▶ The records
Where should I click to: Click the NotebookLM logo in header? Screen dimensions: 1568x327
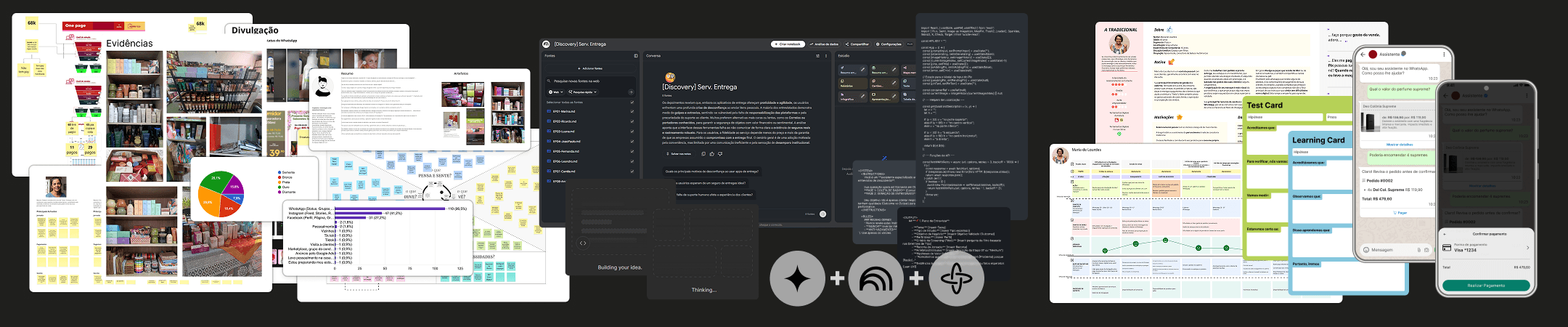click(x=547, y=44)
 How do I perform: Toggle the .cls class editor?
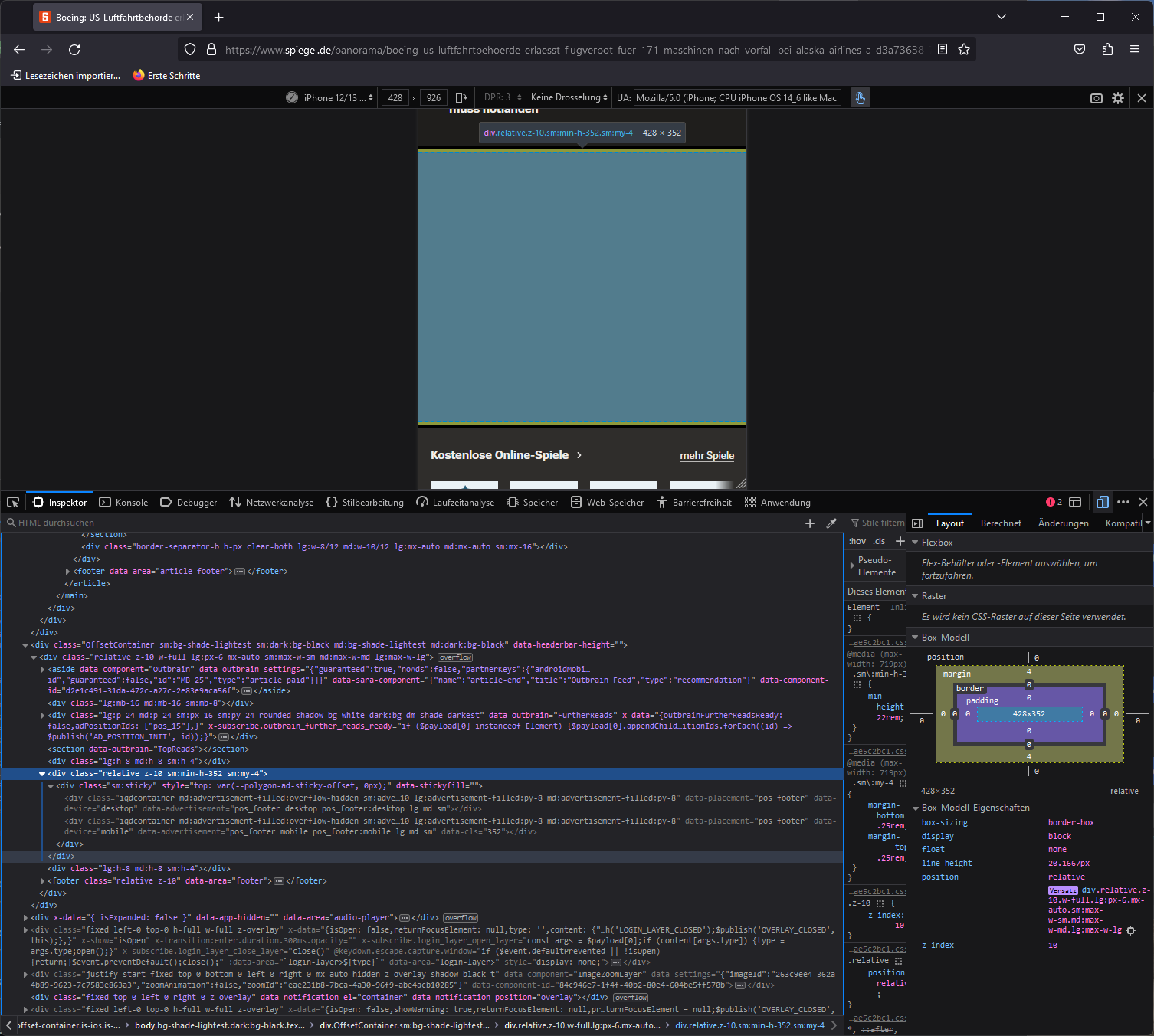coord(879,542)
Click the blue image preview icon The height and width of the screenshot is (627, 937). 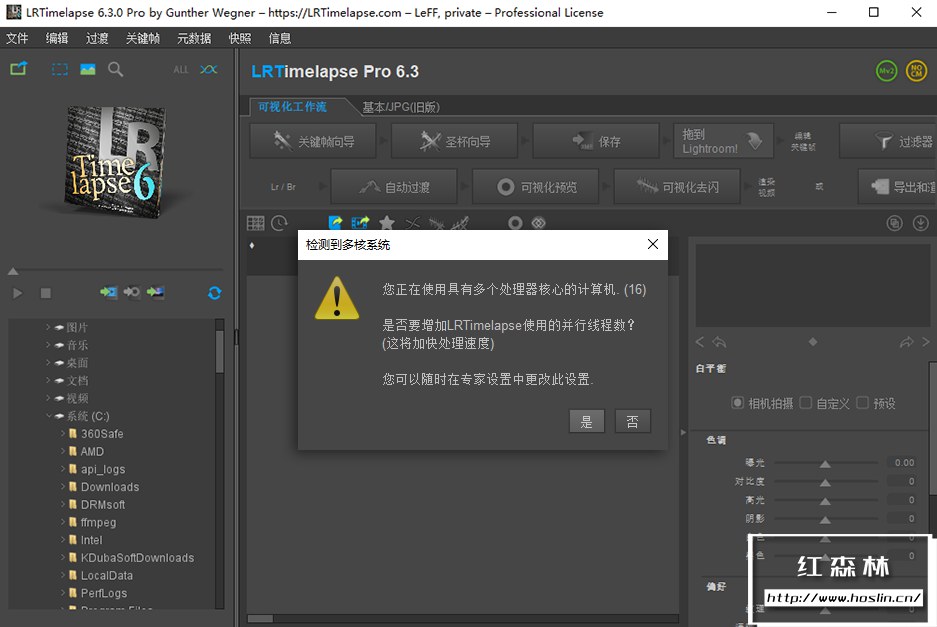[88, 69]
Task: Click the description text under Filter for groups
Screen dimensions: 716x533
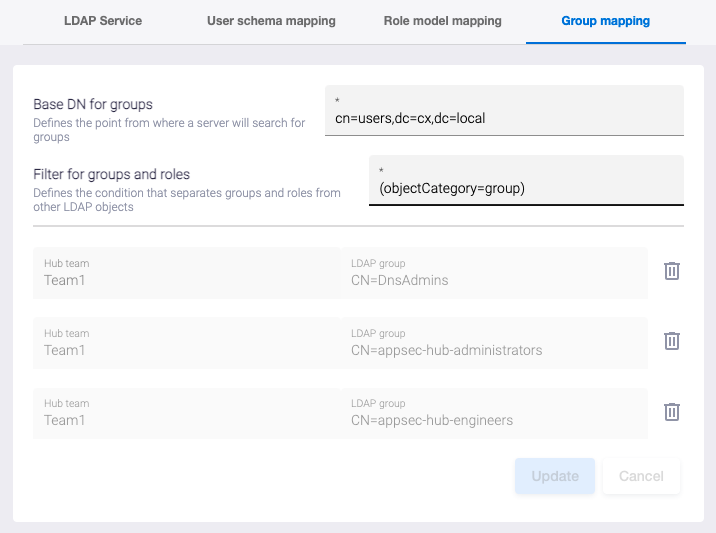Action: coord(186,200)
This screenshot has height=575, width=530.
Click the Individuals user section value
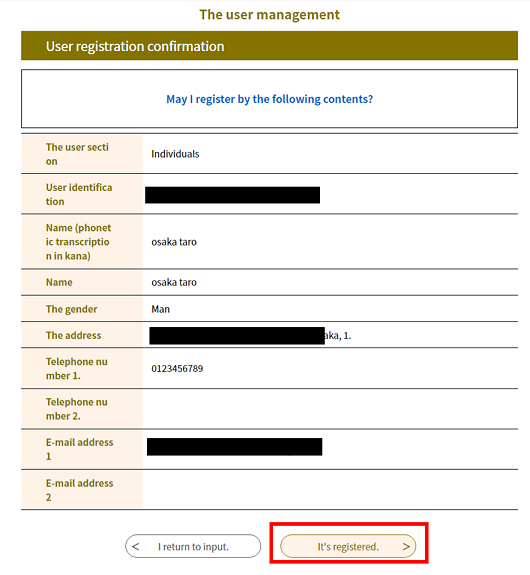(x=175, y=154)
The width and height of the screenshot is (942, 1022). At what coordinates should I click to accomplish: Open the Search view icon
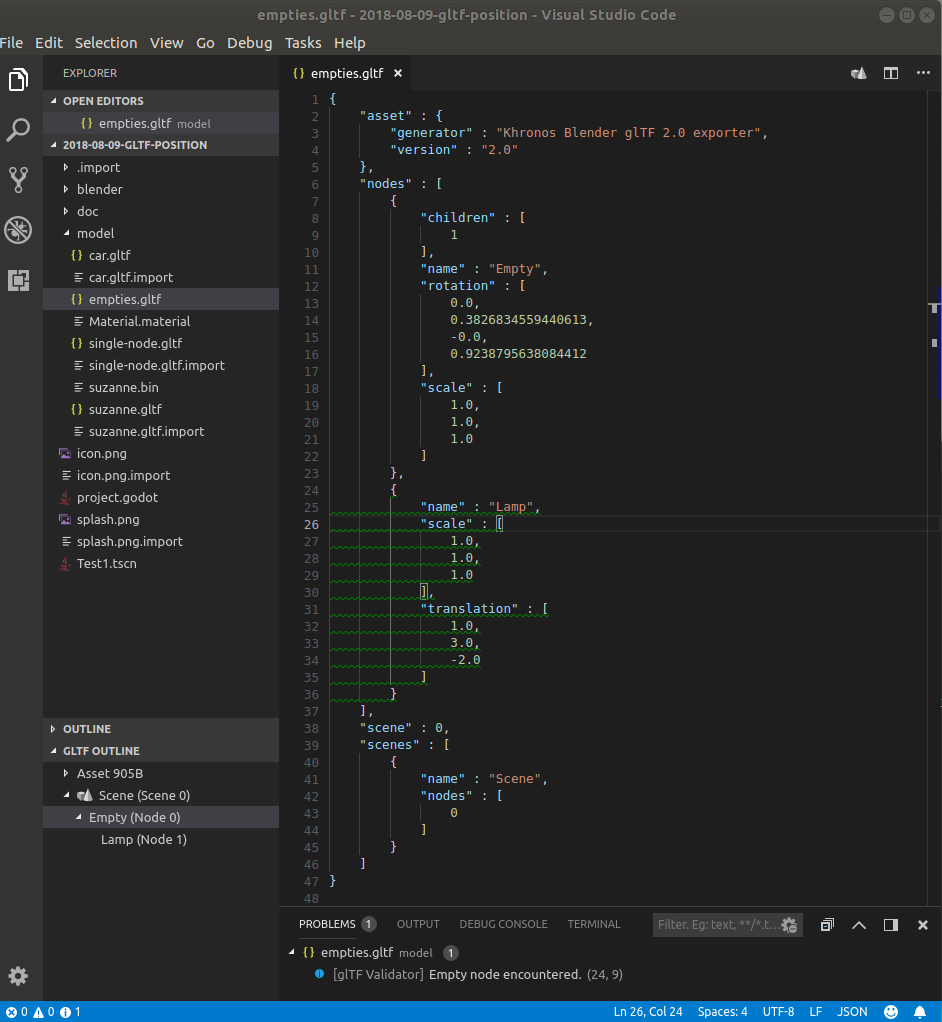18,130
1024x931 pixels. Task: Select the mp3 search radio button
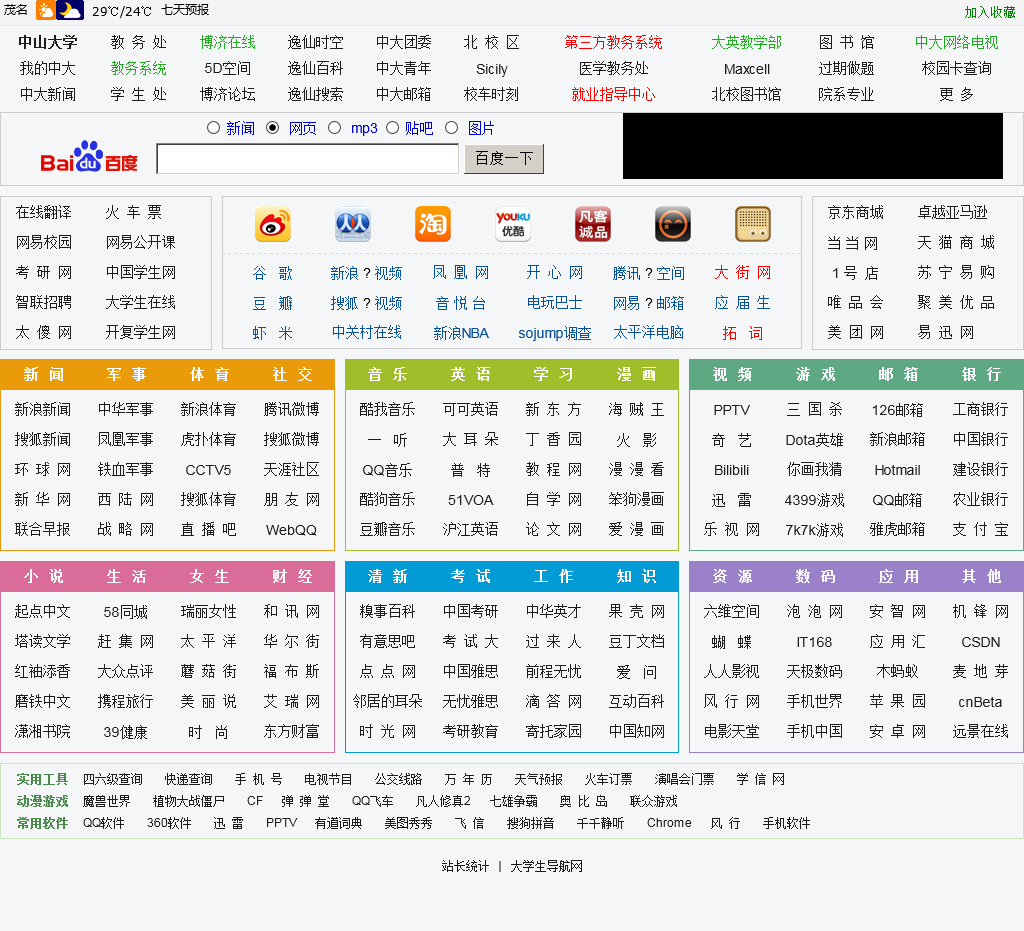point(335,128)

▶ Your task
List everything from the line containing "Task: Click the" down to the line containing "(x=175, y=154)", both included, as a numbered list. Skip blank lines and leave the pictures out.

▶ Solution for this task
1. Task: Click the description text under Filter for groups
2. Screen dimensions: 716x533
3. Action: coord(186,200)
4. This screenshot has height=575, width=530.
5. Click the Individuals user section value
6. (x=175, y=154)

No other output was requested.